Text shown:
# Kaua'i Rash



## Poobah

Whilst we were in Kaua'i (on the North Shore) my wife aquired a rash. This was in late March and she still has the rash. A doctor's appointment resulted in a prescription for a steroid and the rash began to disappear. As she weaned off the steroid, the rash reappeared.

She then visited our dermatologist which resulted in some oral medication and a steroid creme. This, again, had some initial affect, but it is back. The dermatologist did a biopsy and the result was that is was aracnidian in origin. Aracnidian does not necessarily mean a spider.

She has another appointment next week.

What is interesting is that the rash moves around. Sometimes it is on her wrists, sometime on her neck, sometimes on her lower back, and sometimes on her lower ribs. It itches. It is like her body can't shake the toxin.

Has any one else who has traveled to Kaua'i experienced anything like this?  

Cheers,

Paul


----------



## mlfrancis

*could it be from a mango*

we didn't experience a rash (we were there the past 2 weeks) but were told that the mangoes hanging on the trees have a sap-like coating that is very much like poison ivy - some people have an allergic reaction, and often even to just eating one.  We were told not to pick mangoes but to buy them at a market as they would have been cleaned.


----------



## DeniseM

Except mangos are not arachnids:   



> The dermatologist did a biopsy and the result was that is was aracnidian in origin. Aracnidian does not necessarily mean a spider.


----------



## Kauai Kid

And physicians from Minnesota might not be specialists in tropical diseases. 

Two so far and no cure unfortunately.

Work order 1:
In the forum thread about the Kaua'i rash, rewrite the passage from "What is interesting" to "anything like this?", changing "rash" to "irritation".
Work order 2:
In the Kaua'i rash thread, what were mlfrancis and the others traveling with them told to do instead of picking mangoes?
Work order 3:
Continue the forum thread about the Kaua'i rash from the point where it stops.

Entries shown:
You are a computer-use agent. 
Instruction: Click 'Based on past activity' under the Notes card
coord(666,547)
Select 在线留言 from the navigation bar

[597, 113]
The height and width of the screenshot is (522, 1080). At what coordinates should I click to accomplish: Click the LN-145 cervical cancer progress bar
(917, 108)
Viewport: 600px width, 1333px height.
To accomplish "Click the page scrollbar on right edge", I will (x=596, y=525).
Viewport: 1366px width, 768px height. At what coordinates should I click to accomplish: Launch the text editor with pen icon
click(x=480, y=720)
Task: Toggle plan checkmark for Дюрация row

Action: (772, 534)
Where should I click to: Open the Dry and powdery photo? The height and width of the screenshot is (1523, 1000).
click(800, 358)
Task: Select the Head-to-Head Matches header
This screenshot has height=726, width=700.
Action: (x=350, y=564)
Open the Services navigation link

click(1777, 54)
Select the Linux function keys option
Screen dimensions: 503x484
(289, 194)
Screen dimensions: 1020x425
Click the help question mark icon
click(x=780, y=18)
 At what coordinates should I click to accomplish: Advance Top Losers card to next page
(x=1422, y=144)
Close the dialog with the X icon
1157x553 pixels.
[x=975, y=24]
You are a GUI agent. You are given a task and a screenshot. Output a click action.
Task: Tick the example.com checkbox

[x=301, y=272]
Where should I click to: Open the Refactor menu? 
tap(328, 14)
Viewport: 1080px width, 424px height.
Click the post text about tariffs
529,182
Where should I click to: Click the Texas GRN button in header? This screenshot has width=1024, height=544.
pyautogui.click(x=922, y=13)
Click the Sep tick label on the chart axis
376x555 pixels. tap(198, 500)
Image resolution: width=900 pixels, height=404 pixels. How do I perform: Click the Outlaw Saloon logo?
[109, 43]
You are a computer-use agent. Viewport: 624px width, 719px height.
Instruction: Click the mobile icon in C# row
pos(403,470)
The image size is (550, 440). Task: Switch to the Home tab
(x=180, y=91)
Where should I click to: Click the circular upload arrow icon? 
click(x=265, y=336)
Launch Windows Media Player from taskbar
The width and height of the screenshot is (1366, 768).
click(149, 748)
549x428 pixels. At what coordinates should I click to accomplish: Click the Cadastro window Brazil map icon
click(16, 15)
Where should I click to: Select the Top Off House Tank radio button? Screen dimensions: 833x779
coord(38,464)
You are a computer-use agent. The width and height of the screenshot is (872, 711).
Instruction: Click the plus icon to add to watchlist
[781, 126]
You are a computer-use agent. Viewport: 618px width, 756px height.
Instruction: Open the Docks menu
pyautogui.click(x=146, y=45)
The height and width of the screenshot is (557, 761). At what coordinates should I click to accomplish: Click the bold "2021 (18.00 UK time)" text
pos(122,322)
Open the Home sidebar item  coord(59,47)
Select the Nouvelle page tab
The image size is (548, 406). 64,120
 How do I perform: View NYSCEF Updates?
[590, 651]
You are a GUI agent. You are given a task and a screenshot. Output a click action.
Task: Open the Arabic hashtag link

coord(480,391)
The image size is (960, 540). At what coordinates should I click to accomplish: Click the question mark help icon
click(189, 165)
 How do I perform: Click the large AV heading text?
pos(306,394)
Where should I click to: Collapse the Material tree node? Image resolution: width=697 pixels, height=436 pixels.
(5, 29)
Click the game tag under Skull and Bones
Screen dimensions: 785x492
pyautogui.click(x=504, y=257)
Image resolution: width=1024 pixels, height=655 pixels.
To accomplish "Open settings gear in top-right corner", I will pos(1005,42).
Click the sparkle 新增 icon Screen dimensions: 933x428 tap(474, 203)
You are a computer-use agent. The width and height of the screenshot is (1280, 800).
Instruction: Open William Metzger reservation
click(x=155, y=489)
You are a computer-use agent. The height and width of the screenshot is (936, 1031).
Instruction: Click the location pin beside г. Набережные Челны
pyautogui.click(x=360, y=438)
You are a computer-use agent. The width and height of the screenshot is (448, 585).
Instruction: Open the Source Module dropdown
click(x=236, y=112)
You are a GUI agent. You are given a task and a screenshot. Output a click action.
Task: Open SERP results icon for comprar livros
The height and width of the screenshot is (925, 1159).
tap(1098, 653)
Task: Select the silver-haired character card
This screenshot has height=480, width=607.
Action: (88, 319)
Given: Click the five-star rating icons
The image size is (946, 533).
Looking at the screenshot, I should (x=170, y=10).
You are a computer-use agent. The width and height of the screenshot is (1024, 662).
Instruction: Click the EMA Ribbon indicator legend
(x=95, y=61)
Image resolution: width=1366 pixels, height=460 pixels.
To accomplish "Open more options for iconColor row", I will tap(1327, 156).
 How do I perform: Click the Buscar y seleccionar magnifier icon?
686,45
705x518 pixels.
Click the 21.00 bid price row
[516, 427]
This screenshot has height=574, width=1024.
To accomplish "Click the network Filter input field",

Answer area 1:
What is interesting is that the irritation moves around. Sometimes it is on her wrists, sometime on her neck, sometimes on her lower back, and sometimes on her lower ribs. It itches. It is like her body can't shake the toxin.

Has any one else who has traveled to Kaua'i experienced anything like this?

Answer area 2:
To buy them at a market, because they would have been cleaned.

Answer area 3:
Sterling


----------



## TAG

We were there in November and I came back with a similar rash.  I've been on/off of cortisone cream since.  :annoyed:


----------



## rickandcindy23

Oh, my, so two people have had that rash, since visiting Kauai?  Did either of you go on a hike in the forest?  Perhaps something bit you both, and is still poison in your systems.


----------



## TAG

I didn't hike.  I was having problems with my varicose veins   so I didn't even get in the water.   I just parked my butt in a sand chair on the beach most of the time.


----------



## travelbug

Rash from mango sap?  I grew up in the tropics and never heard of a rash from the sap.
Marilyn


----------



## DeniseM

Yes - the rash from the Mango skin is very common.  



> Potential for contact dermatitis
> Mango peel contains urushiol, the chemical in poison ivy and poison sumac that can cause urushiol-induced contact dermatitis in susceptible people. Cross-reactions between mango contact allergens and urushiol have been observed. Those with a history of poison ivy or poison oak may be most at risk for an allergic reaction to mango skin.  This compound is also present in mango leaves and vines. During mango's primary season, it is the most common source of plant dermatitis in Hawaii.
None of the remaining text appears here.